> _Written exercise_
Reproduce word for word everything in the passage below on psychological priming, from "Even if that’s" down to "a particular way.".

Even if that’s so, the field’s application is still often fairly creepy, marked by manipulation. It’s real noble contribution would be to teach us about the biases we unwittingly possess and the flaws in our thought processes, so we could analyze them and overcome these failings in time through the development of better critical thinking. Perhaps we’re only in the Proterozoic period of the discipline, and that’s what the branch actually contributes in the long run. 

Until that more enlightened age, capitalism almost demands that abuses of the subject will be employed by enough players hoping to pad their bank accounts through “priming” and other predatory practices. Even if the efficacy of these methods is overstated, there’s still plenty of money to be made on the margins, prodding the more prone among us to purchase or politick in a particular way.

In a wonderfully thought-provoking New York Review of Books piece about Michael Lewis’ book The Undoing Project: A Friendship That Changed Our Minds, philosopher Tamsin Shaw argues convincingly that the “pressures to exploit irrationalities rather than eliminate them are great.” An excerpt: 

In 2007, and again in 2008, Kahneman gave a masterclass in “Thinking About Thinking” to, among others, Jeff Bezos (the founder of Amazon), Larry Page (Google), Sergey Brin (Google), Nathan Myhrvold (Microsoft), Sean Parker (Facebook), Elon Musk (SpaceX, Tesla), Evan Williams (Twitter), and Jimmy Wales (Wikipedia).3 At the 2008 meeting, Richard Thaler also spoke about nudges, and in the clips we can view online he describes choice architectures that guide people toward specific behaviors but that can be reversed with one click if the subject doesn’t like the outcome. In Kahneman’s talk, however, he tells his assembled audience of Silicon Valley entrepreneurs that “priming”—picking a suitable atmosphere—is one of the most important areas of psychological research, a technique that involves offering people cues unconsciously (for instance flashing smiley faces on a screen at a speed that makes them undetectable) in order to influence their mood and behavior. He insists that there are predictable and coherent associations that can be exploited by this sort of priming. If subjects are unaware of this unconscious influence, the freedom to resist it begins to look more theoretical than real.

> _Available data_

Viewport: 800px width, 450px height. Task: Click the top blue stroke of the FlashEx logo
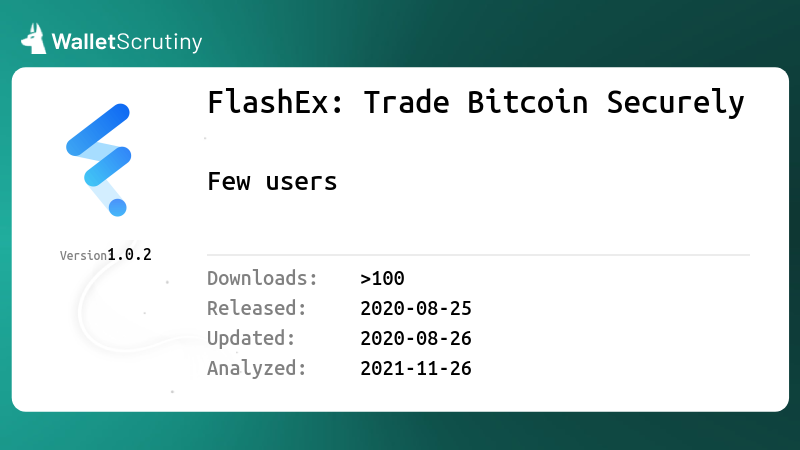pos(98,130)
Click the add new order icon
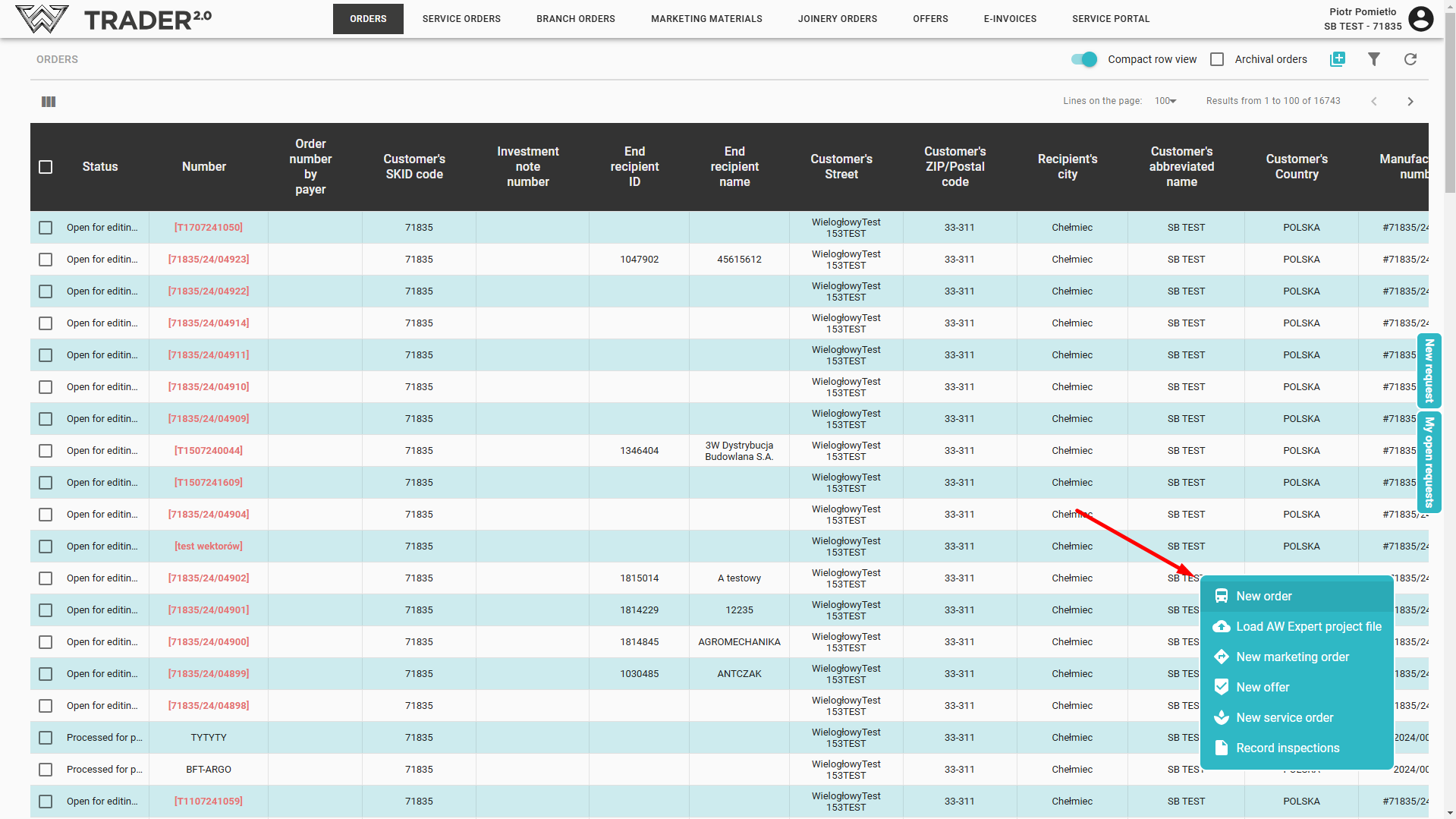Viewport: 1456px width, 819px height. [1337, 59]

> _Answer_
Even if that’s so, the field’s application is still often fairly creepy, marked by manipulation. It’s real noble contribution would be to teach us about the biases we unwittingly possess and the flaws in our thought processes, so we could analyze them and overcome these failings in time through the development of better critical thinking. Perhaps we’re only in the Proterozoic period of the discipline, and that’s what the branch actually contributes in the long run. 

Until that more enlightened age, capitalism almost demands that abuses of the subject will be employed by enough players hoping to pad their bank accounts through “priming” and other predatory practices. Even if the efficacy of these methods is overstated, there’s still plenty of money to be made on the margins, prodding the more prone among us to purchase or politick in a particular way.